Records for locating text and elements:
══════

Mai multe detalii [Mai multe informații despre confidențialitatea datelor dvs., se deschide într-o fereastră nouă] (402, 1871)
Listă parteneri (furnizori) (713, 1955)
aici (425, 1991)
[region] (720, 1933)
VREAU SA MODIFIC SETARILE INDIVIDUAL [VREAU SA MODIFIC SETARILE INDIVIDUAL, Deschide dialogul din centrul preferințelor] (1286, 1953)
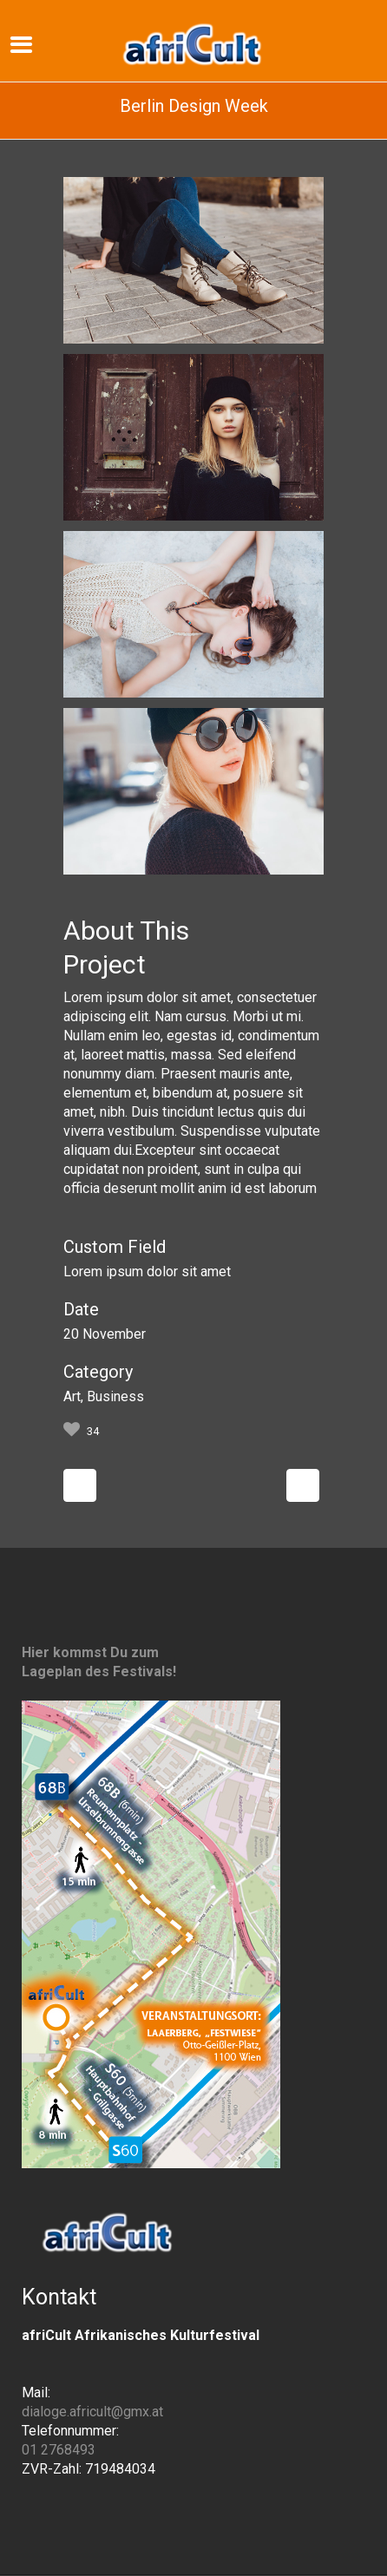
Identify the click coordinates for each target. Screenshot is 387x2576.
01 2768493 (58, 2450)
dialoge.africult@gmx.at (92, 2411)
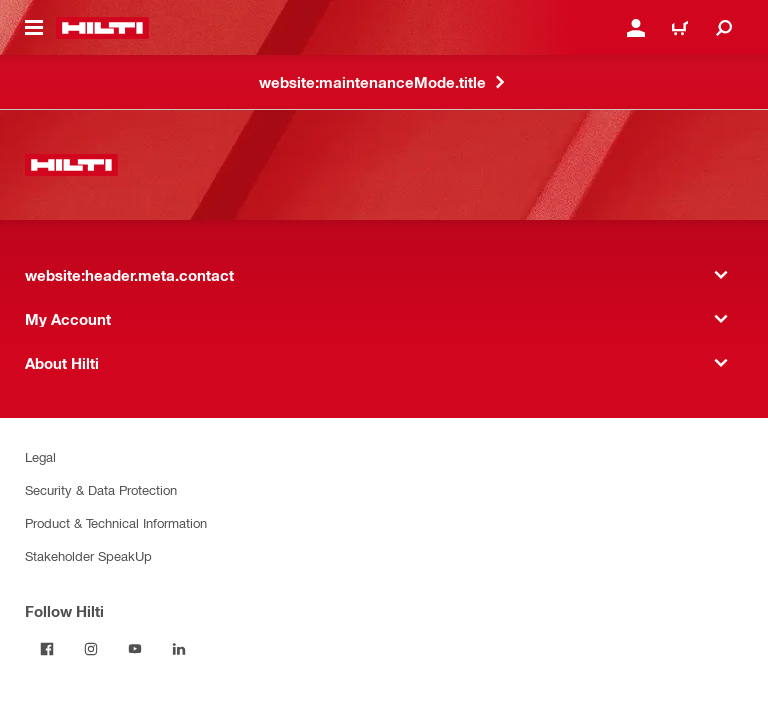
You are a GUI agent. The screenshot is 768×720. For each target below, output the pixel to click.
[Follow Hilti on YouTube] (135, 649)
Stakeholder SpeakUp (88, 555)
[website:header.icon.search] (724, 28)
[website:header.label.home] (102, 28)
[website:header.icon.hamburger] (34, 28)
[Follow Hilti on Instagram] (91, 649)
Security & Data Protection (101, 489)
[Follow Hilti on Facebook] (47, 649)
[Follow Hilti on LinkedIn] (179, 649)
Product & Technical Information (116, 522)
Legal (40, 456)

══════

EXERCISE BRIEF: Recast all the records above as a Markdown table with the columns Row and Line, giving each line a row number and skipping blank lines. Leave the pictures out.

ANSWER IN FULL:
| Row | Line |
|---|---|
| 1 | Mai multe detalii [Mai multe informații despre confidențialitatea datelor dvs., se deschide într-o fereastră nouă] (402, 1871) |
| 2 | Listă parteneri (furnizori) (713, 1955) |
| 3 | aici (425, 1991) |
| 4 | [region] (720, 1933) |
| 5 | VREAU SA MODIFIC SETARILE INDIVIDUAL [VREAU SA MODIFIC SETARILE INDIVIDUAL, Deschide dialogul din centrul preferințelor] (1286, 1953) |
| 6 | Identify the click coordinates for each target. Screenshot is 387x2576. |
| 7 | 01 2768493 (58, 2450) |
| 8 | dialoge.africult@gmx.at (92, 2411) |
| 9 | You are a GUI agent. The screenshot is 768×720. For each target below, output the pixel to click. |
| 10 | [Follow Hilti on YouTube] (135, 649) |
| 11 | Stakeholder SpeakUp (88, 555) |
| 12 | [website:header.icon.search] (724, 28) |
| 13 | [website:header.label.home] (102, 28) |
| 14 | [website:header.icon.hamburger] (34, 28) |
| 15 | [Follow Hilti on Instagram] (91, 649) |
| 16 | Security & Data Protection (101, 489) |
| 17 | [Follow Hilti on Facebook] (47, 649) |
| 18 | [Follow Hilti on LinkedIn] (179, 649) |
| 19 | Product & Technical Information (116, 522) |
| 20 | Legal (40, 456) |